Screenshot and document pointing data:
===
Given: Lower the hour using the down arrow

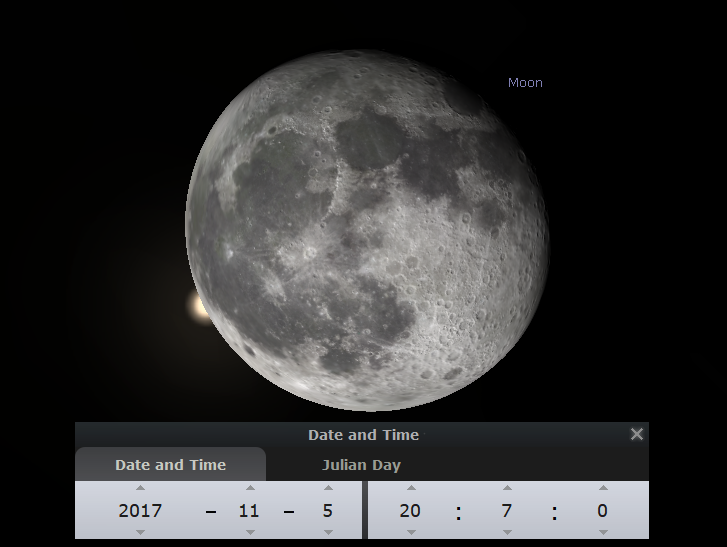Looking at the screenshot, I should tap(410, 532).
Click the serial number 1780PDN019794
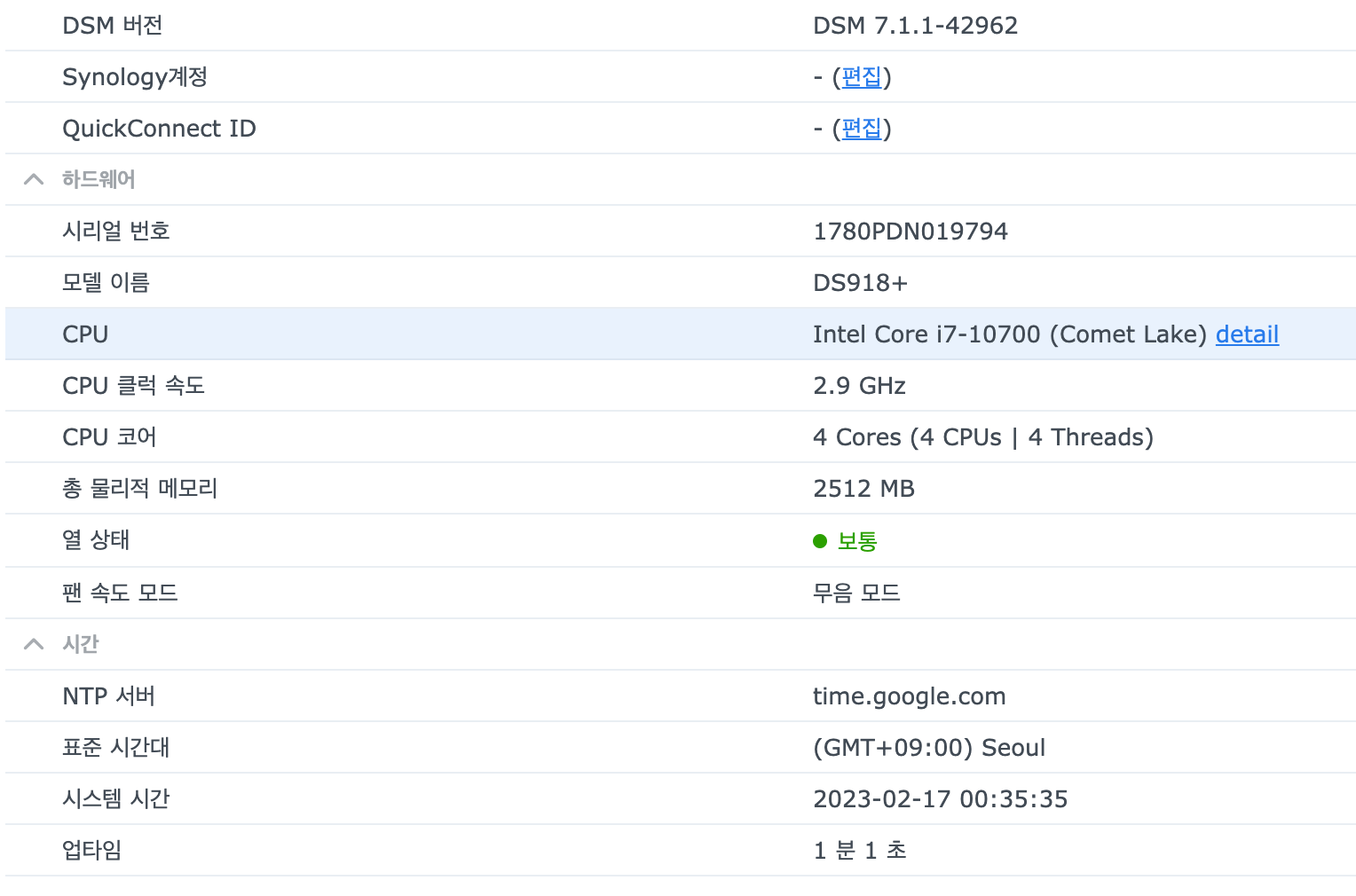1356x896 pixels. tap(911, 231)
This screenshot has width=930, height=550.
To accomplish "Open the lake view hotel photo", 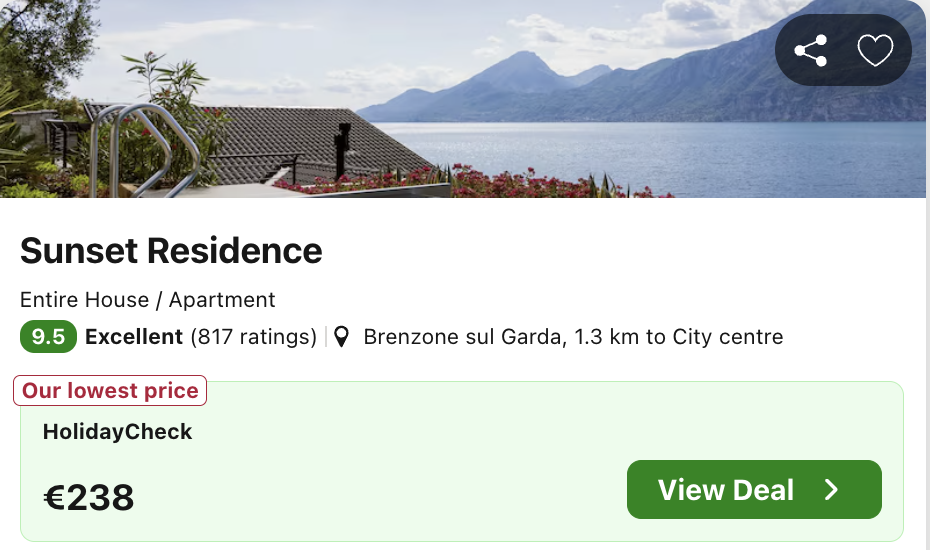I will click(x=463, y=98).
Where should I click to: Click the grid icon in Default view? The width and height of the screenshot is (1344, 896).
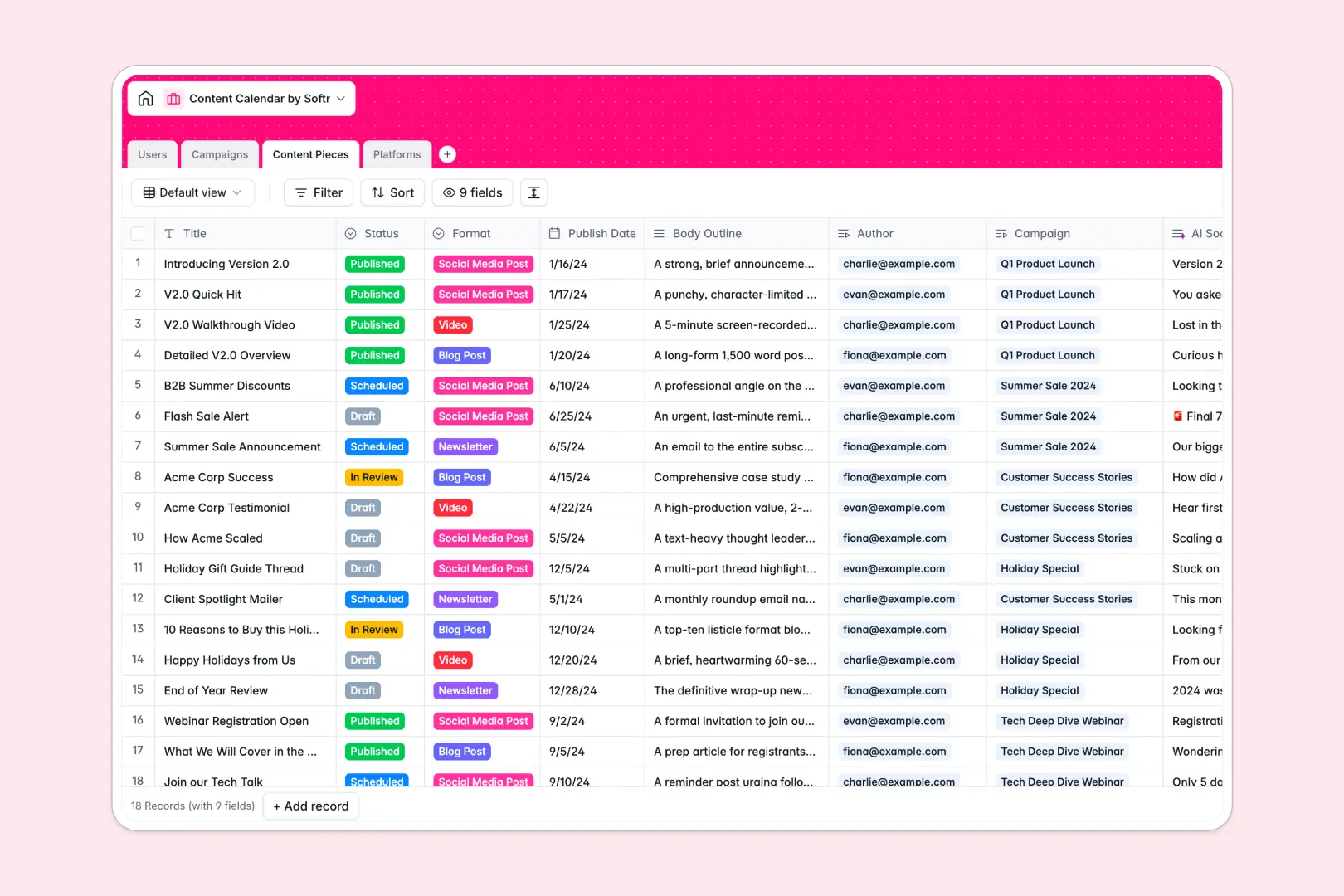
===
→ **What you will do**
Identify every line in the material above that contains the word "width", and copy each of those lines in full.

→ **Solution**
This screenshot has width=930, height=550.
Where should I click to: Click the grid icon in Default view? The width and height of the screenshot is (1344, 896).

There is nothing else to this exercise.